**TASK GOAL**
Convert all the lines below into a two-column CSV with the columns "text" and "answer", one row per line. Put each field in quotes, replace line breaks with spaces, and leave out the pictures.

-*-*-

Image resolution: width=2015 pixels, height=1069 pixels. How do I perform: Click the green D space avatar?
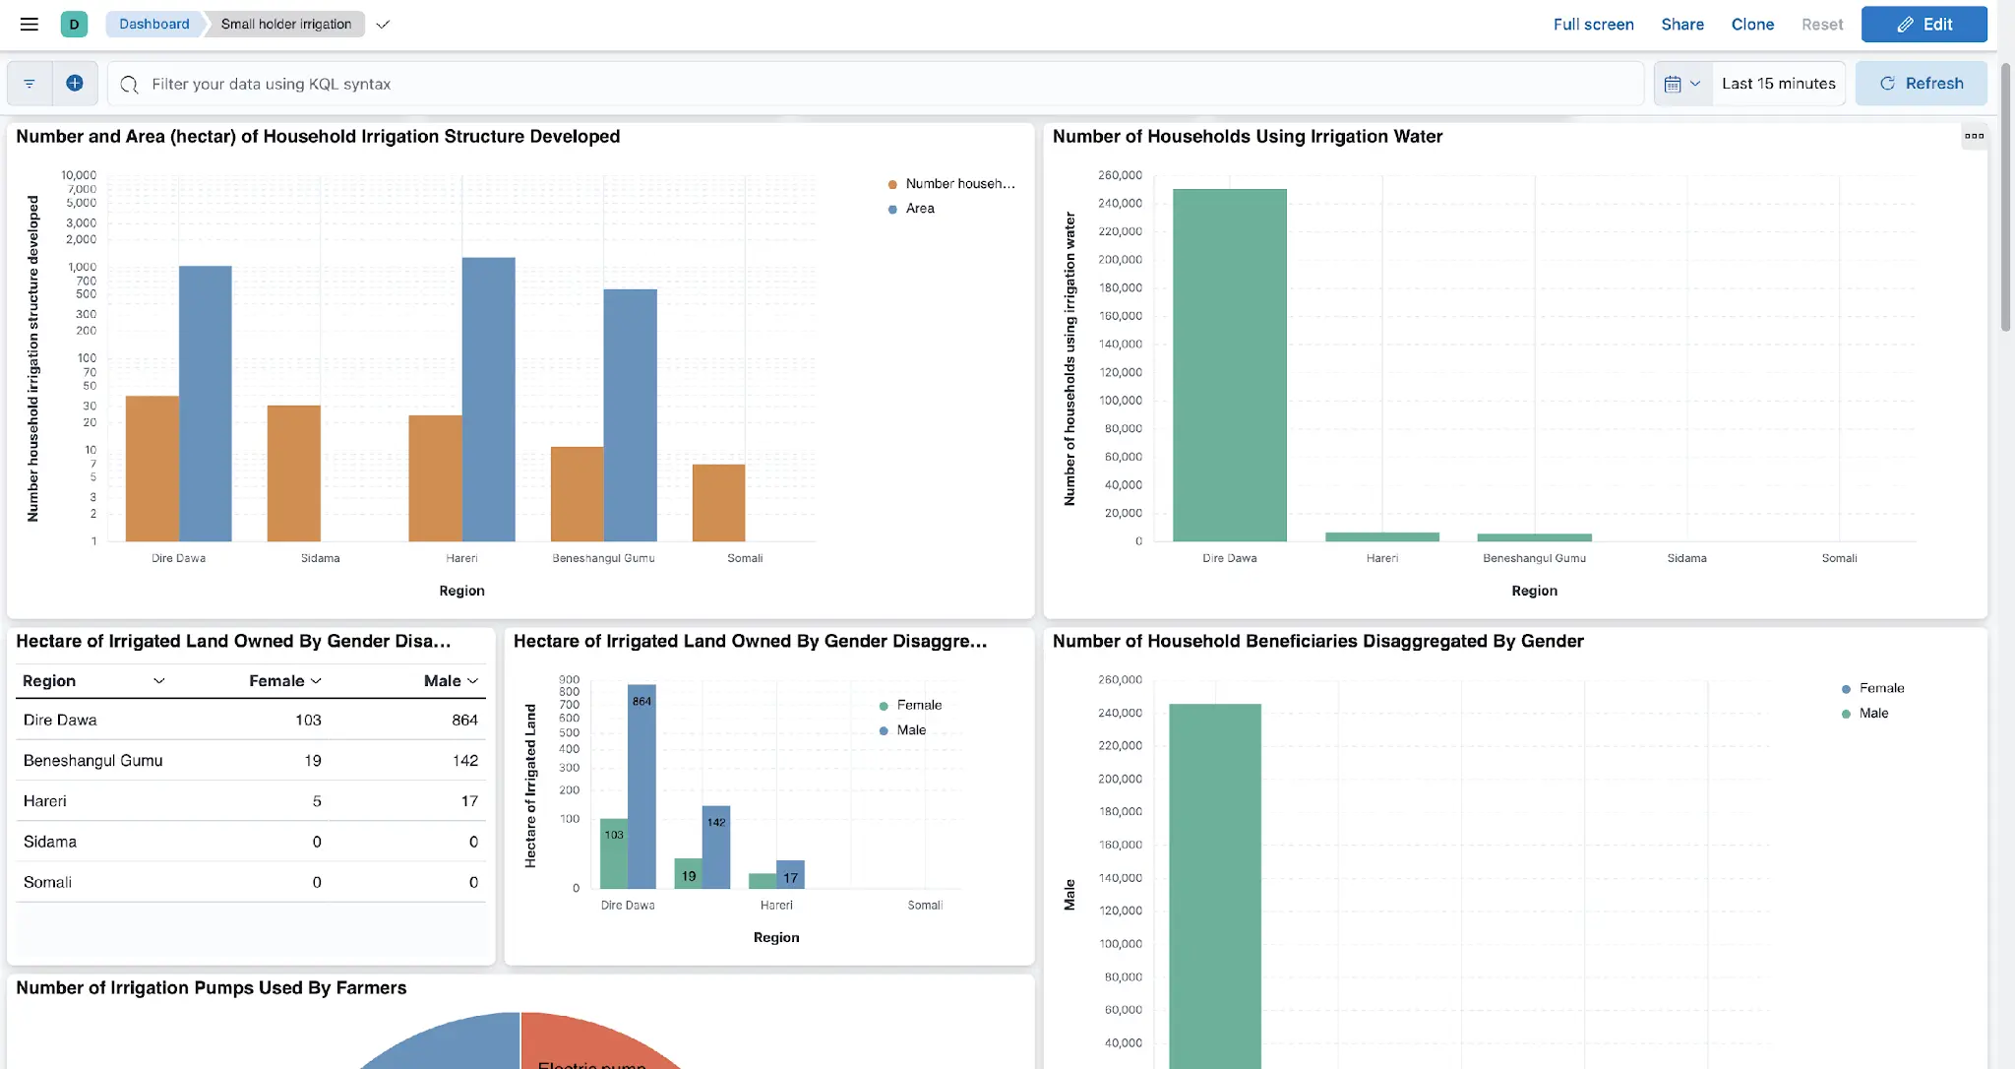[x=74, y=25]
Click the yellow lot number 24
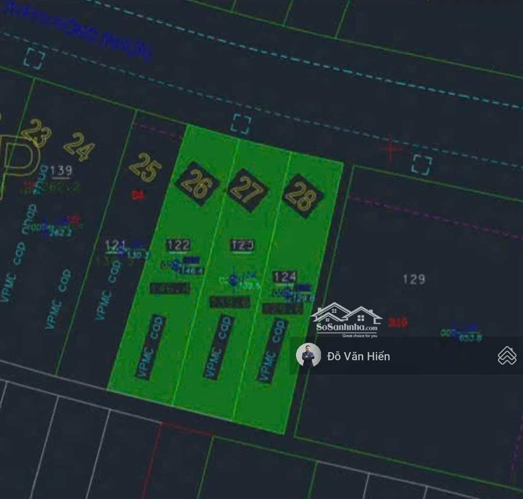 79,146
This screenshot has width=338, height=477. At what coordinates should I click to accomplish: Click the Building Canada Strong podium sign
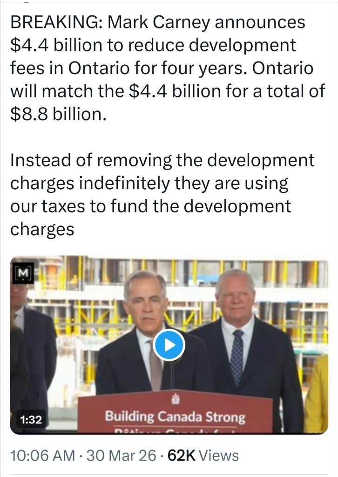point(176,412)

-*-*-

**WRITTEN ANSWER**
text,answer
"Image resolution: width=2015 pixels, height=1069 pixels. How do I perform: Click the green D space avatar?","[x=74, y=25]"
"Click the yellow lot number 24","79,146"
"This screenshot has width=338, height=477. At what coordinates should I click to accomplish: Click the Building Canada Strong podium sign","point(176,412)"